Table 3. BiBLAS-3 parameters.

The minimum dimensions of the matrix in mapping for BiBLAS-3 should be \(1\times 2\). Algorithm 1 shows step by step mapping of BiBLAS-3. In step 1, the elements of product matrix C is divided into a groups of size c. In this example, C is of \(2\times 2\) size with a total of 4 product terms. As the column size of choosen crossbar is 3, product terms are divided into two groups with elements 1, 3, 2 in group 1 and element 4 in group2. In step 2, the terms from matrices A and B, responsible for the formation of each product term in a group, are obtained. Each product constitutes a series of XORed dot products. The first and second dot products of each element in group 1 is computed in reserve1 and reserve2 rows respectively.
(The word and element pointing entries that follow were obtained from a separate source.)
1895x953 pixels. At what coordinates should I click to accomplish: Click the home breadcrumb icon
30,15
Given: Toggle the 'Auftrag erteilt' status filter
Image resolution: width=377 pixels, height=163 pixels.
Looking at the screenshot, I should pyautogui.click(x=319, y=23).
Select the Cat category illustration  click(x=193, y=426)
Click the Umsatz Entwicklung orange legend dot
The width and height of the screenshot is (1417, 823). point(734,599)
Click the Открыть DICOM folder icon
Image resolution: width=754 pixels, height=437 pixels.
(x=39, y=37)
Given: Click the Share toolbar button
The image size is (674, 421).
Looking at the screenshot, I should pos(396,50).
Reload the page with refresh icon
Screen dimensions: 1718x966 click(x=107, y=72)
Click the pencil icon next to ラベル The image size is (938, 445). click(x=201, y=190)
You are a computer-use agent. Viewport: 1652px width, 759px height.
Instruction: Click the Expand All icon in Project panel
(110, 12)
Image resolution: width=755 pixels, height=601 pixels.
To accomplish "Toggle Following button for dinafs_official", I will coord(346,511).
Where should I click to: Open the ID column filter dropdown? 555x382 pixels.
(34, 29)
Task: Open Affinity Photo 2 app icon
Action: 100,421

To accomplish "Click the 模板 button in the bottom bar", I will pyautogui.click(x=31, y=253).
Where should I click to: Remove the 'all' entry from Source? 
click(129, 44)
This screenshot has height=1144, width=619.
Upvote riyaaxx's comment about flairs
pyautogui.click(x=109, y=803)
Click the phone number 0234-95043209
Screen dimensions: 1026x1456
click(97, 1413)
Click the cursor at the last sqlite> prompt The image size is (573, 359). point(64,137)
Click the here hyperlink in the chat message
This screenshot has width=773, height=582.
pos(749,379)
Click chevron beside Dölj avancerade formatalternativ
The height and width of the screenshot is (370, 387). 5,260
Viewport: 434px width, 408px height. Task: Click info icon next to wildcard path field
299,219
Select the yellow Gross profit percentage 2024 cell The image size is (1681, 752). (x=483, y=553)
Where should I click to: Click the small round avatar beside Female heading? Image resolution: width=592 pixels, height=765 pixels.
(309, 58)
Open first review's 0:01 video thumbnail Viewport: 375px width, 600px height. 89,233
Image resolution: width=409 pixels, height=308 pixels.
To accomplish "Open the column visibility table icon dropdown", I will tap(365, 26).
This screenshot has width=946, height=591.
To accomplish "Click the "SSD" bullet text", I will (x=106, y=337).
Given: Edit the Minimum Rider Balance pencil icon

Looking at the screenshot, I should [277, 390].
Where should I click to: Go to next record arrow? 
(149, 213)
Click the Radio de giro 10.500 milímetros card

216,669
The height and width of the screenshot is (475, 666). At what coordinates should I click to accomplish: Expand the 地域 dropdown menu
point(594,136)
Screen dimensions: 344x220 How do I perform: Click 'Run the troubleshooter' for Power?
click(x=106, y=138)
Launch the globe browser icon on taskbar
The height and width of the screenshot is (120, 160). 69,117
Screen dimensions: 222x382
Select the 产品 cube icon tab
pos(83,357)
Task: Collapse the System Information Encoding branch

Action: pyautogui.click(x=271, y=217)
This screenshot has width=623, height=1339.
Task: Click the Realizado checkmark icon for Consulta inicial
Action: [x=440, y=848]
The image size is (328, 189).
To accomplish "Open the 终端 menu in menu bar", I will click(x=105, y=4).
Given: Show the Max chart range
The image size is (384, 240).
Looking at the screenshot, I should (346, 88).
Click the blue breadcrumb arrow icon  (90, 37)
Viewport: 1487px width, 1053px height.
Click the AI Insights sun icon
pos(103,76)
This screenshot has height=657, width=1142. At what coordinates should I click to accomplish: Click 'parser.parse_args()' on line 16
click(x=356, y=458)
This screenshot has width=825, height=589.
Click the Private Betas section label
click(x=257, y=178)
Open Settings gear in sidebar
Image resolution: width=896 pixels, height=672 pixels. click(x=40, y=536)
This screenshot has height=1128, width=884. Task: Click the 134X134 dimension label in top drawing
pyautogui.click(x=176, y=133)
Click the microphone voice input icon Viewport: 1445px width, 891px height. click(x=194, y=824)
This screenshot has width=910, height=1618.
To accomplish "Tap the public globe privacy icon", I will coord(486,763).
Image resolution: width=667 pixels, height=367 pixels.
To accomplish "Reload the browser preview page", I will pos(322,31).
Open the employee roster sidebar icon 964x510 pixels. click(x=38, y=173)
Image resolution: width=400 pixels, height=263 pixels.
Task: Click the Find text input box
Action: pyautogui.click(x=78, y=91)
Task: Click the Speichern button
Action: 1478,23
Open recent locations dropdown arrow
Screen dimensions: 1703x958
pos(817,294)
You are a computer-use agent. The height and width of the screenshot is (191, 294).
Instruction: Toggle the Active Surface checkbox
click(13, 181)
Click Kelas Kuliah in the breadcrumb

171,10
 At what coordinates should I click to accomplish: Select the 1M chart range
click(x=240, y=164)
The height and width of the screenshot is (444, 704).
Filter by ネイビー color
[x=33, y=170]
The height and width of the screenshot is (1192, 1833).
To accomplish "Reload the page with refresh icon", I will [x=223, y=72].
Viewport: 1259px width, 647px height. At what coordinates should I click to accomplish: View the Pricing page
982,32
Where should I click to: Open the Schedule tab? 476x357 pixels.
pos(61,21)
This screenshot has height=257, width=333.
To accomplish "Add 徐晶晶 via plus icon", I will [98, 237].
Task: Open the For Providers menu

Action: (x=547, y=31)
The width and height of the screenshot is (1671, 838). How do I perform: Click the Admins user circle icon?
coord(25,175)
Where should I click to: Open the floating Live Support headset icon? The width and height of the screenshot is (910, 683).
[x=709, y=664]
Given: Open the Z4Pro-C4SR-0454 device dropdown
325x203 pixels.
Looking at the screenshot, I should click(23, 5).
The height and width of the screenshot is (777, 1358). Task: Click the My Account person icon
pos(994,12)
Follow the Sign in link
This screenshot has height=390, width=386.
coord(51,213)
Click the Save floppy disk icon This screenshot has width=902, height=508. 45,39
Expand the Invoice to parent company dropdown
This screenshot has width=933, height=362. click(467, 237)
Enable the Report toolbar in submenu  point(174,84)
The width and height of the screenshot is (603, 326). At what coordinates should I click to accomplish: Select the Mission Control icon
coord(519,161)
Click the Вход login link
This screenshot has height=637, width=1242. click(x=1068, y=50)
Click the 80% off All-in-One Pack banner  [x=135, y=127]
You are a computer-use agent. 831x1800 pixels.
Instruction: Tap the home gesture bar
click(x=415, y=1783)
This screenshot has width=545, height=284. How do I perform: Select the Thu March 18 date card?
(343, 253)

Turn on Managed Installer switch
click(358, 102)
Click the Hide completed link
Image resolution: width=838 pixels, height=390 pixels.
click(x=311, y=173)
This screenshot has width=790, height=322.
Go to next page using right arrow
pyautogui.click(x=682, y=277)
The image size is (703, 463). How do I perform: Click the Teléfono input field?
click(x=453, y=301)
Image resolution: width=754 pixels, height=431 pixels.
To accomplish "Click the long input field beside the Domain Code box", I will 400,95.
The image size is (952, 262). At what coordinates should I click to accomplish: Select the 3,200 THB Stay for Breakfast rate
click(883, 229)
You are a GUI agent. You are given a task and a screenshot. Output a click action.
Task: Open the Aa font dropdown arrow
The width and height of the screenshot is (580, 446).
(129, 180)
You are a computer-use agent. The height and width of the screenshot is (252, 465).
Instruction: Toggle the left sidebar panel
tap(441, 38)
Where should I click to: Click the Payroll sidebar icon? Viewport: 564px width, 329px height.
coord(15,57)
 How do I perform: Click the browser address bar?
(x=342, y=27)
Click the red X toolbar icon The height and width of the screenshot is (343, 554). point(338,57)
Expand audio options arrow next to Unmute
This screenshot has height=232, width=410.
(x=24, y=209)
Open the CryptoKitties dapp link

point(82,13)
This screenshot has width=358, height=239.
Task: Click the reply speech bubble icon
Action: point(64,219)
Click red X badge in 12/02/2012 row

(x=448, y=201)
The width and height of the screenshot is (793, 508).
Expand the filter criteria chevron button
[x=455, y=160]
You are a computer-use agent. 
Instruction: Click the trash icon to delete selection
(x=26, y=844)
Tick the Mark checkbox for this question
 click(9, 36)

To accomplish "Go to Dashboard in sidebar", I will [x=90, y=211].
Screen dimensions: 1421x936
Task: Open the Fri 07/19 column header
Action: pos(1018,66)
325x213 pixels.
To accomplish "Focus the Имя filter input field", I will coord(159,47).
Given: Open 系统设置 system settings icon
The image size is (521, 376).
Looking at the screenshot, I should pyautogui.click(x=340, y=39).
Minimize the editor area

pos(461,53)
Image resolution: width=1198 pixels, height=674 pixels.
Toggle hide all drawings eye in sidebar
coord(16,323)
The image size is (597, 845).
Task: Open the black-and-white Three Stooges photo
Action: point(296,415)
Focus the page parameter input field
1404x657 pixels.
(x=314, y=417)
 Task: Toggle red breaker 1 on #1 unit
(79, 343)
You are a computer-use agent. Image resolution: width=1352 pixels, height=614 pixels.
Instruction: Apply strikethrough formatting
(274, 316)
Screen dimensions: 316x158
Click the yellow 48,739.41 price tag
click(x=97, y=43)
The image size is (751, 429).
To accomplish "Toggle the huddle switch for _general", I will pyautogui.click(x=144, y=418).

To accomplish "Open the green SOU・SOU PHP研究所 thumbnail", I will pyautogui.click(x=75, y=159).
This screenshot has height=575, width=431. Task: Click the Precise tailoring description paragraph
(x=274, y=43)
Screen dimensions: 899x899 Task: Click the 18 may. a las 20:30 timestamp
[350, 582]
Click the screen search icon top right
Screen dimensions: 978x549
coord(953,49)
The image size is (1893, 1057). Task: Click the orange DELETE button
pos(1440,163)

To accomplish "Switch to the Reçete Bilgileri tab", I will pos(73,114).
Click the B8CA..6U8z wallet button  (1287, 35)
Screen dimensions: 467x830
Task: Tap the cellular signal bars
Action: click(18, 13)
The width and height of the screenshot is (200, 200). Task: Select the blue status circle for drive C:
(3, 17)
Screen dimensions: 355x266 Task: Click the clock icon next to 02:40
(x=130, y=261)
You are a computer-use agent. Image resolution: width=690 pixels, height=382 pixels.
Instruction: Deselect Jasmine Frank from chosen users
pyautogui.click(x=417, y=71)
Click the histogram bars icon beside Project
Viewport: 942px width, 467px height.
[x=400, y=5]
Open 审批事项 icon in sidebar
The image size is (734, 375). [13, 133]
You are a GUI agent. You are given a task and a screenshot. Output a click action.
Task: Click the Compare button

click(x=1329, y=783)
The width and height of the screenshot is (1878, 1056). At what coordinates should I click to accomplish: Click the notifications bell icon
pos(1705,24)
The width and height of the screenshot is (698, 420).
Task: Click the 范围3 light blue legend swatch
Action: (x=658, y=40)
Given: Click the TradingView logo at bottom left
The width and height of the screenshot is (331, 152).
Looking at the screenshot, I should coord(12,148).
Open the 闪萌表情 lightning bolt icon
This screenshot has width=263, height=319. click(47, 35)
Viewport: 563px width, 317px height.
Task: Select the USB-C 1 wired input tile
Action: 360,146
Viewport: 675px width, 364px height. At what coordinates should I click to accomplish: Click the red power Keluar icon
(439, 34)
Before computing third dot product if there are reserve1, reserve2 they will be XORed first and followed by a clear operation on reserve2. Likewise, the following dot products are computed in reserve2 and accumulated to reserve1 by XOR. This is repeated till all the dots products in the choosen group are completed. By the end of step 2, reserve1 contains the products are of group 1. In step 3, the products from reserve1 are copied to free memory and then reserve1 is cleared. steps 2 and 3 are iterated till all the groups are computed on the crossbar. A detailed example is shown in Table 4.

figure a
Table 4. BiBLAS-3 computation with the input matrices A and B to compute the product matrix C.

4 Experiment

In this section, we analyze the performance of in-memory computation of encoding and decoding operations of BCH code on GF for various order m and crossbar dimensions. The experiments were performed using Cadence Virtuoso, using device-accurate model of ReRAM devices [29]. The dimension of single bit error correcting BCH code varies with change in the order m of GF. Figures 6 and 7 show the delay in terms of number of clock cycles and area in terms of the number of ReRAM devices required to perform encoding and decoding operations, along with element generation of GF elements respectively using ReVAMP. The encoding operation involves generation of the generator matrix from parity check matrix and multiplication of the input data with the generator matrix whereas the decoding operation involves multiplication of the received data with the transpose of parity check matrix. Hence, the number of cycles required for encoding operation are more than the number of cycles required for decoding operation, that can be verified from Fig. 6. Generation of generator matrix from the parity check matrix and multiplication of the input data with the generator matrix are sequential operations, so the same ReRAM devices will be used for both the operations. Thus, the area required for both encoding and decoding operations are basically ReRAM devices used for matrix multiplication. Hence, the area required for encoding and decoding operations are same as shown in Fig. 7.

Fig. 6.
figure 6

Delay of mapping for various operations on different dimension of single bit error correcting BCH code.

Fig. 7.
figure 7

Area or the number of ReRAM devices required for generation of the elements of GF, encoding and decoding operation of BCH code on that GF.

The increase in dimension of BCH code increases the order of GF, i.e., the delay as well as area requirements for computation of BCH code grow exponentially. Specifically, the number of instructions \(I_{m}\) required for generating all the elements of \(GF(2^m)\) can be expressed by Eq. (8).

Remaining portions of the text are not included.